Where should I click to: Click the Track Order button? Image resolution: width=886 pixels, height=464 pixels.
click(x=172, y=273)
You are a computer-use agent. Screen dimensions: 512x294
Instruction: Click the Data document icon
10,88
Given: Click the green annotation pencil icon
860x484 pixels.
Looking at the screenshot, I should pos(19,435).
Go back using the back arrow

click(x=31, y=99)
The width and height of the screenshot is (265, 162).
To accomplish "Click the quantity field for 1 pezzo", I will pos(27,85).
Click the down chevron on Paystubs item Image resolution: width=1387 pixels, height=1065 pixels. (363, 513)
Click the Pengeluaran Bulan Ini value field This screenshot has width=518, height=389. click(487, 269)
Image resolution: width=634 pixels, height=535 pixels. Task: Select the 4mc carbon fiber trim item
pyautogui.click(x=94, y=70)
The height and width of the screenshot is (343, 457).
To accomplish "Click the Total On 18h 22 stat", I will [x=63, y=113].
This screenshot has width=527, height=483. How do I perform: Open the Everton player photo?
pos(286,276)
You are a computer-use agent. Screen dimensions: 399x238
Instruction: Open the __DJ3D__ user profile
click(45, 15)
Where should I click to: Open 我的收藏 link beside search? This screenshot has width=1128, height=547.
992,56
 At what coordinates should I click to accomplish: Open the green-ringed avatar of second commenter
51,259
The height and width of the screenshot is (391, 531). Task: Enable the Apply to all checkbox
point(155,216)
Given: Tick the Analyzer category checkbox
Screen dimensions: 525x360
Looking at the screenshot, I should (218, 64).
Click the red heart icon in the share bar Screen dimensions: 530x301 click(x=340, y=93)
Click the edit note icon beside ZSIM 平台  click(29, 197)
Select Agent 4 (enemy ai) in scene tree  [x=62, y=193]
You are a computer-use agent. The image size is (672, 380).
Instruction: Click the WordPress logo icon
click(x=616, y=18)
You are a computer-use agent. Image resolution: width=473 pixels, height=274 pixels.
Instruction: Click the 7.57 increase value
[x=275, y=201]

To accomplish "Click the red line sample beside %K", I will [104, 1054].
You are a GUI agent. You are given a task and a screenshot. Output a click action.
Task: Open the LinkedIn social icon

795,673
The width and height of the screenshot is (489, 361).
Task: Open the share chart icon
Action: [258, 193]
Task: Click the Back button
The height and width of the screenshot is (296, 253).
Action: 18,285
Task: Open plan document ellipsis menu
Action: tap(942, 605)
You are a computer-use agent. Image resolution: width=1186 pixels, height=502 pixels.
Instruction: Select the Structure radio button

**TASK:** Rewrite every one of the entries above, replacing "checkbox" with "check box" and leaving all other text unchanged.

**COMPLETE ANSWER:**
Where should I click to: Click the Track Order button? Image resolution: width=886 pixels, height=464 pixels.
click(x=172, y=273)
You are a computer-use agent. Screen dimensions: 512x294
Instruction: Click the Data document icon
10,88
Given: Click the green annotation pencil icon
860x484 pixels.
Looking at the screenshot, I should pos(19,435).
Go back using the back arrow

click(x=31, y=99)
The width and height of the screenshot is (265, 162).
To accomplish "Click the quantity field for 1 pezzo", I will pos(27,85).
Click the down chevron on Paystubs item Image resolution: width=1387 pixels, height=1065 pixels. (363, 513)
Click the Pengeluaran Bulan Ini value field This screenshot has width=518, height=389. click(487, 269)
Image resolution: width=634 pixels, height=535 pixels. Task: Select the 4mc carbon fiber trim item
pyautogui.click(x=94, y=70)
The height and width of the screenshot is (343, 457).
To accomplish "Click the Total On 18h 22 stat", I will [x=63, y=113].
This screenshot has width=527, height=483. How do I perform: Open the Everton player photo?
pos(286,276)
You are a computer-use agent. Screen dimensions: 399x238
Instruction: Open the __DJ3D__ user profile
click(45, 15)
Where should I click to: Open 我的收藏 link beside search? This screenshot has width=1128, height=547.
992,56
 At what coordinates should I click to accomplish: Open the green-ringed avatar of second commenter
51,259
The height and width of the screenshot is (391, 531). Task: Enable the Apply to all check box
point(155,216)
Given: Tick the Analyzer category check box
Screen dimensions: 525x360
Looking at the screenshot, I should (218, 64).
Click the red heart icon in the share bar Screen dimensions: 530x301 click(x=340, y=93)
Click the edit note icon beside ZSIM 平台  click(29, 197)
Select Agent 4 (enemy ai) in scene tree  [x=62, y=193]
You are a computer-use agent. The image size is (672, 380).
Instruction: Click the WordPress logo icon
click(x=616, y=18)
You are a computer-use agent. Image resolution: width=473 pixels, height=274 pixels.
Instruction: Click the 7.57 increase value
[x=275, y=201]

To accomplish "Click the red line sample beside %K", I will [104, 1054].
You are a GUI agent. You are given a task and a screenshot. Output a click action.
Task: Open the LinkedIn social icon

795,673
The width and height of the screenshot is (489, 361).
Task: Open the share chart icon
Action: [258, 193]
Task: Click the Back button
The height and width of the screenshot is (296, 253).
Action: 18,285
Task: Open plan document ellipsis menu
Action: tap(942, 605)
You are a computer-use agent. Image resolution: width=1186 pixels, height=502 pixels.
Instruction: Select the Structure radio button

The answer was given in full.